SOURCE EXCERPT:
<<<<
So you can see in Northshire many of the features that can make independent bookselling nourish and thrive: a close community for which it can be an anchor and a resource; refreshing influxes of visitors; the devoted attention of generations of committed owners who managed to overcome the perils of succession. Its current staff has nearly a hundred years of combined service to the store. Chris Morrow referred to the experience of Northshire’s booksellers, and their labors training up new recruits, people who read a lot and can both assemble a rich selection of books and advise customers out of deep knowledge, as key to the store’s longevity.
The places we go when we go there by choice rather than necessity, it seems, create hospitable environments for outposts of culture. Chris Morrow considered bookselling a “kind of a promotion of culture in a way. I was telling the staff a lot of what we do here we’re in service to our customers, to each other, to the book as a physical thing, and to the larger culture of this country.” In 2013 he made the decision to expand and create a Northshire outpost in Saratoga Springs, New York, an hour and change away. An inspired and compatible choice!
>>>>
WORK INSTRUCTIONS:
• A. Translate this sentence from the Northshire passage into Spanish: "Its current staff has nearly a hundred years of combined service to the store."
• B. Answer these from the Northshire passage:
(i) How many years of combined service does the store's current staff have?
(ii) In what year did Chris Morrow decide to expand?
(iii) In what city and state was the new Northshire outpost created?
• C. Reproduce word for word the part of the Northshire passage starting at "The places we" and ending at "and compatible choice!".

PROVIDED MATERIAL:
<<<<
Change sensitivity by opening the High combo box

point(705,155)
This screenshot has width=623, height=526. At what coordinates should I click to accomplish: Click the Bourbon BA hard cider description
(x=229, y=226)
>>>>
LIST OF SOLUTIONS:
• A. Su personal actual suma casi cien años de servicio combinado a la tienda.

• B.
(i) Nearly a hundred years.
(ii) 2013.
(iii) Saratoga Springs, New York.

• C.
The places we go when we go there by choice rather than necessity, it seems, create hospitable environments for outposts of culture. Chris Morrow considered bookselling a “kind of a promotion of culture in a way. I was telling the staff a lot of what we do here we’re in service to our customers, to each other, to the book as a physical thing, and to the larger culture of this country.” In 2013 he made the decision to expand and create a Northshire outpost in Saratoga Springs, New York, an hour and change away. An inspired and compatible choice!